[Start of section]

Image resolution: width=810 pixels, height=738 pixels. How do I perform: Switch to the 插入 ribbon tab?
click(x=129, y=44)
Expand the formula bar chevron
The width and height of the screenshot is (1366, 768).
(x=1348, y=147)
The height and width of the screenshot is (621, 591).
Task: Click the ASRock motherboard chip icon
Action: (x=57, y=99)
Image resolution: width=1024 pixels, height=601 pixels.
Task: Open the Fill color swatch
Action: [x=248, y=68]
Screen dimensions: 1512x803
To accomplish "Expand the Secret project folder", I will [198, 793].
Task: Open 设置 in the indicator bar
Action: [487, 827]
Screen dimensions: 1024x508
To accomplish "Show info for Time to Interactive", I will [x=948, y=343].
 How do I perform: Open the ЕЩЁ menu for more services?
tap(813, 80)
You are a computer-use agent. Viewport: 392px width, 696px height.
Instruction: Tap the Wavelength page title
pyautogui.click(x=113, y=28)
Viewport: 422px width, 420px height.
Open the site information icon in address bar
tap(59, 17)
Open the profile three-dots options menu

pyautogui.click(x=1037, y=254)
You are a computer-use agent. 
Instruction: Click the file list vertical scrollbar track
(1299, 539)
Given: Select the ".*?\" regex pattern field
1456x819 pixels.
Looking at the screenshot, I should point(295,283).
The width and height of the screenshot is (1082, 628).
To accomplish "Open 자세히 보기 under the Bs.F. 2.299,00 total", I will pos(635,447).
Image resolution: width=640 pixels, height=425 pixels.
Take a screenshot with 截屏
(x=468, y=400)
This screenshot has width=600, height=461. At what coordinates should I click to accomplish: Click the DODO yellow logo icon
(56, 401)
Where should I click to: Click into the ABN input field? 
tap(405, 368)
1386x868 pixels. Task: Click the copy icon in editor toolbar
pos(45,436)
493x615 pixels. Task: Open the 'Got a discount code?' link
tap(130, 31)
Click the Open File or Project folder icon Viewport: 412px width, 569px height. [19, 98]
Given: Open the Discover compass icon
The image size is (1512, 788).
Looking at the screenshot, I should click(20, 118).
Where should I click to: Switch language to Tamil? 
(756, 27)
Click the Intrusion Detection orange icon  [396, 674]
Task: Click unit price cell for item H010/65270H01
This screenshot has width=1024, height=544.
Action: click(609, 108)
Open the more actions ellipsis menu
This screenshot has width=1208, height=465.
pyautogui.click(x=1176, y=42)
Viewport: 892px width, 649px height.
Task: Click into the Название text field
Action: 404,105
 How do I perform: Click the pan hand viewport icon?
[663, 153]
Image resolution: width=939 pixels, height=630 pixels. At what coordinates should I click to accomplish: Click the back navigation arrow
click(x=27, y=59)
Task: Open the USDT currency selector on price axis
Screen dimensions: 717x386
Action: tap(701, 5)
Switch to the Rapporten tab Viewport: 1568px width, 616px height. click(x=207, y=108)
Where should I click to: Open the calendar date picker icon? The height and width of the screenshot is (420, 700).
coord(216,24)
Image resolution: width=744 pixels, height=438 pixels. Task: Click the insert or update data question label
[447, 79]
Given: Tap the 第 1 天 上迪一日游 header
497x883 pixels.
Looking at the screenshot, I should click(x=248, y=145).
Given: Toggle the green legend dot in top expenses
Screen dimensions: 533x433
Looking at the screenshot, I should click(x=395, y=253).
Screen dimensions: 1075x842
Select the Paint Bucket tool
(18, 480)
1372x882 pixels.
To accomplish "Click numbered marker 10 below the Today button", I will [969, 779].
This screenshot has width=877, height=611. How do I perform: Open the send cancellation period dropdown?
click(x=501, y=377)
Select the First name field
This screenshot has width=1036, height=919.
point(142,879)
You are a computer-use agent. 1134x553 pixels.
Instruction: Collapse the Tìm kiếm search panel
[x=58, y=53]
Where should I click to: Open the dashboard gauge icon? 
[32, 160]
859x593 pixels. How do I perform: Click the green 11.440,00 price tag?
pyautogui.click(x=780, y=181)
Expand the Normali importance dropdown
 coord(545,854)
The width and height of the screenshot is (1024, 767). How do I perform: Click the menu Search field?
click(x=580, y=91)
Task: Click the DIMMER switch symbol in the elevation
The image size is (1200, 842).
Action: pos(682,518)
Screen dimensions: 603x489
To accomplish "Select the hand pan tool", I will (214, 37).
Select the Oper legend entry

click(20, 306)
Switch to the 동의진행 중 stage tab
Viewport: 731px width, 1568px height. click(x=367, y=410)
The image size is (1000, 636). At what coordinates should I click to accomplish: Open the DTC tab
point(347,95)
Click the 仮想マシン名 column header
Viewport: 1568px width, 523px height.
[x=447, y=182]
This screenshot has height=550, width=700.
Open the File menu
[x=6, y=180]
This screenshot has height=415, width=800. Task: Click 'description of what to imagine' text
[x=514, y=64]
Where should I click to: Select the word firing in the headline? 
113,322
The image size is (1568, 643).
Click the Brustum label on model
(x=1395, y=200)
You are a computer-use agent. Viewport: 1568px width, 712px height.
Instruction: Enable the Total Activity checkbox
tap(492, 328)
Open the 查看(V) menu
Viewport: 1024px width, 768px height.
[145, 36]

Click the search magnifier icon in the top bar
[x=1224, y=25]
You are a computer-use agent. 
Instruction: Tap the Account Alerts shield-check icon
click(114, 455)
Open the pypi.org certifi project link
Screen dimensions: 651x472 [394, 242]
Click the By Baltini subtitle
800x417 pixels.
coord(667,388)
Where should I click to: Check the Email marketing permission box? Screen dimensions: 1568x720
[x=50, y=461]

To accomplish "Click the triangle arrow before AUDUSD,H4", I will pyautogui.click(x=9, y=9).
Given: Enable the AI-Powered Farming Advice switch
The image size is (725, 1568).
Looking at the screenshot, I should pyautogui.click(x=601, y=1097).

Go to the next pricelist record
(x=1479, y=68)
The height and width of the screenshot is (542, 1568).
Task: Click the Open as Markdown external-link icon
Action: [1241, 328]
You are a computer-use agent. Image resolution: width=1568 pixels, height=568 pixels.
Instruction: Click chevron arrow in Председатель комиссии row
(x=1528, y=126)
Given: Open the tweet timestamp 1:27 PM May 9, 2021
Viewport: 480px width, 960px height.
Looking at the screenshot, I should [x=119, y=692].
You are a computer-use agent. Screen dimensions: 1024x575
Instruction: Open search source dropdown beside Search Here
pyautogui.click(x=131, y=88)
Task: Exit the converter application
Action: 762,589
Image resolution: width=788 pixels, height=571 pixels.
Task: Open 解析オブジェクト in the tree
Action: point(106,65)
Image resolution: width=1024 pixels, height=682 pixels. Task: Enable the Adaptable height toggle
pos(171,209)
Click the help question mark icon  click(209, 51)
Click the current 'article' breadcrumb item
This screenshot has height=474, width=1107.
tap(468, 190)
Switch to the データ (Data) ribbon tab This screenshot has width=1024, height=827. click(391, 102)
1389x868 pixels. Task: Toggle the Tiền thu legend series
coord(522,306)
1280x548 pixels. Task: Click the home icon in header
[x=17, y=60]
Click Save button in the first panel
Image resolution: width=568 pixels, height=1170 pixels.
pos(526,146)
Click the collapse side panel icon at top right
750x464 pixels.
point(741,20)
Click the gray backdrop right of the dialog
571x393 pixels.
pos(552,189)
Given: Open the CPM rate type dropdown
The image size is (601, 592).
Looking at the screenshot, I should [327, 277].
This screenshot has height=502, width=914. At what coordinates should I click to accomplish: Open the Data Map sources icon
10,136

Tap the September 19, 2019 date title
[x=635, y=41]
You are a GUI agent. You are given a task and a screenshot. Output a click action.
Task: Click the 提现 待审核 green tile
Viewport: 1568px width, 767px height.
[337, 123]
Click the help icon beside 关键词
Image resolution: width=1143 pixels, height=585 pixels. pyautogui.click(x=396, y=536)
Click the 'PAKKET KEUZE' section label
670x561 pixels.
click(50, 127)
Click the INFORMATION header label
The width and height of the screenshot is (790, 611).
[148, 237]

[End of section]

● EXERCISE PROMPT
In the entries above, the lines from the one bearing "The image size is (1512, 788)." up to and including the one bearing "Switch to the Rapporten" should be transcribed exactly; no other line is wanted.

● OUTPUT OF THE TASK
The image size is (1512, 788).
Looking at the screenshot, I should click(20, 118).
Where should I click to: Switch language to Tamil? 
(756, 27)
Click the Intrusion Detection orange icon  [396, 674]
Task: Click unit price cell for item H010/65270H01
This screenshot has width=1024, height=544.
Action: click(609, 108)
Open the more actions ellipsis menu
This screenshot has width=1208, height=465.
pyautogui.click(x=1176, y=42)
Viewport: 892px width, 649px height.
Task: Click into the Название text field
Action: 404,105
 How do I perform: Click the pan hand viewport icon?
[663, 153]
Image resolution: width=939 pixels, height=630 pixels. At what coordinates should I click to accomplish: Click the back navigation arrow
click(x=27, y=59)
Task: Open the USDT currency selector on price axis
Screen dimensions: 717x386
Action: tap(701, 5)
Switch to the Rapporten tab Viewport: 1568px width, 616px height. click(x=207, y=108)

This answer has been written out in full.